To be clear, I have no objection to the need for a name change, even as iconic as Chief Wahoo’s face inevitably is. I still remember the old statue of Chief Wahoo mid-swing over Gate D at Municipal Stadium as a kid. In the late ’80s (before Major League did more for a city, sport, or franchise than any other movie, ever), it wasn’t uncommon to attend an Indians game with 3,500 of your closest friends in an eerily quiet monstrosity of a stadium. According to Baseball Almanac, the average attendance from 1986 to 1992 was somewhere around 15,000. No chance. Clearly the beginning of the “paid attendance” figures.
Since tickets weren’t exactly hard to come by, we did sit five rows deep behind the visitor’s on-deck circle in the shadows of a mammoth of a human being named Frank Thomas during his rookie season; I’m guessing I was in 5th grade. And since security wasn’t exactly Pentagon standards, we also walked out of the stadium one night with Ken Griffey and Ken Griffey Jr. as if we were both looking for the same cab. My family will remember, The Kid wouldn’t even sign an autograph for my sister, and told me he only had time for a picture (text me and I’ll show you the pic)…and then we took at least another 200 steps together. Where were those “Guardians” that night?

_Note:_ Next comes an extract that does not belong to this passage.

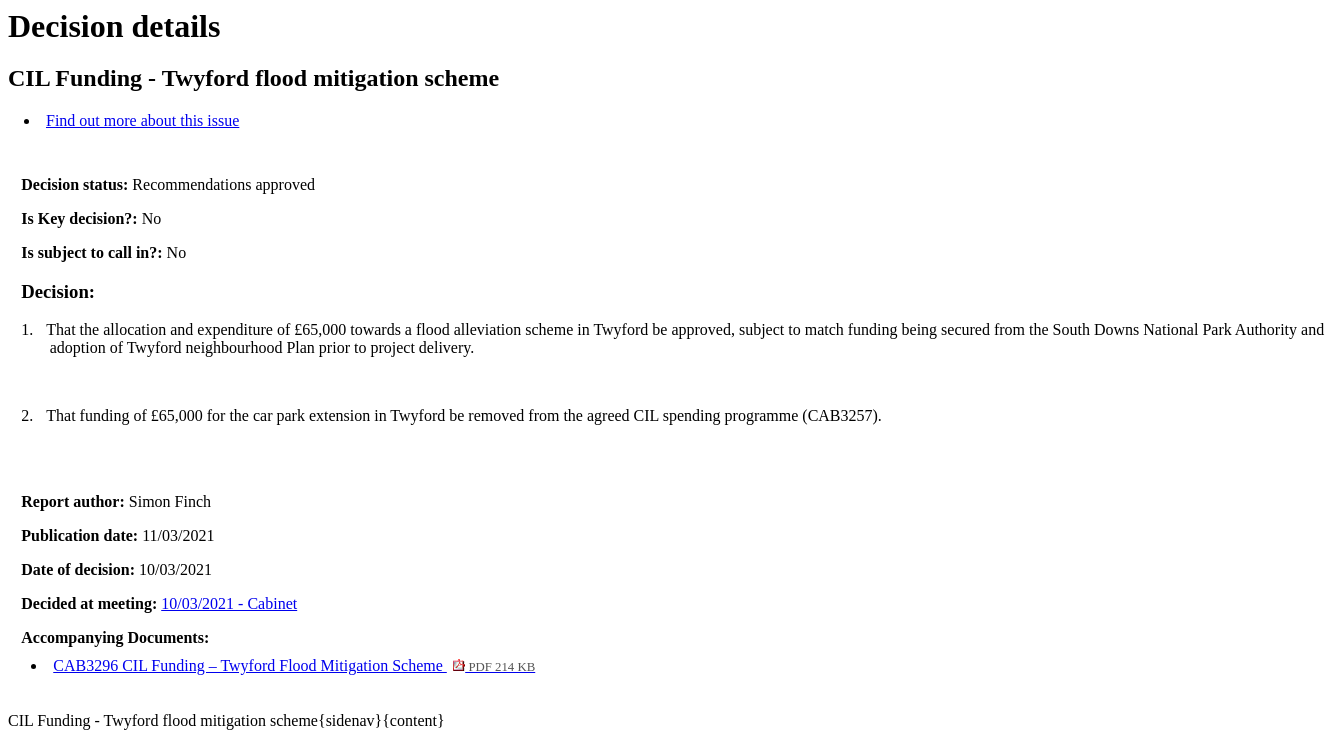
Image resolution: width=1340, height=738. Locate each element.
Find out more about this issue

I liked the idea of the Cleveland Naps, even the Cleveland Lajoie’s, or Fellers. The city would have hopped on the Fellers for sure. It doesn’t end in “-dians”, which clearly looks intentional, but the Cleveland Doby’s even sounds better. Cleveland Spiders would have been my pick, a nod to one of the original nicknames of the city’s professional baseball clubs, and a more formidable mascot option.

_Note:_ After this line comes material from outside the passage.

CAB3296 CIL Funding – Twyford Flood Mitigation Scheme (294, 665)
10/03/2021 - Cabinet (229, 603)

I immediately sent a group text to our travel baseball coaches and the best response yet was, “we sound like a Marvel comic book.” Hard to argue. I can already picture Iron Man’s mask on an oversized baseball as the mascot. Are those wings coming off your “G”? Are you flying somewhere? Certainly not to the top of division standings anytime soon with Detroit slowly creeping back into the picture.
Could not have been the Rockers, a name jinxed by a crumbled WNBA team. The Cleveland Baseball Team would have been a mockery too, i.e. The Washington Football Club. And why’d they use Tom Hanks to do the promo intro? Dennis Haysbert couldn’t get a day off from Allstate? For God’s sake, he was Cerrano! There’s a whole cast of characters from Major League that would have been much more suited, voices plenty recognizable to deliver the message.
This is still fresh… pundits are already hopping all over this one today. As if the team needed another reason for people to mock them.
Maybe we’re banking on increased merchandise sales to help with the, “we can’t afford the big-name players in a small market” argument. Then again, perhaps the Erie Warriors fan club could borrow the protest tactics of the Nordecke to properly stage a revolt! (I can’t take credit for that one either, someone else already said it.)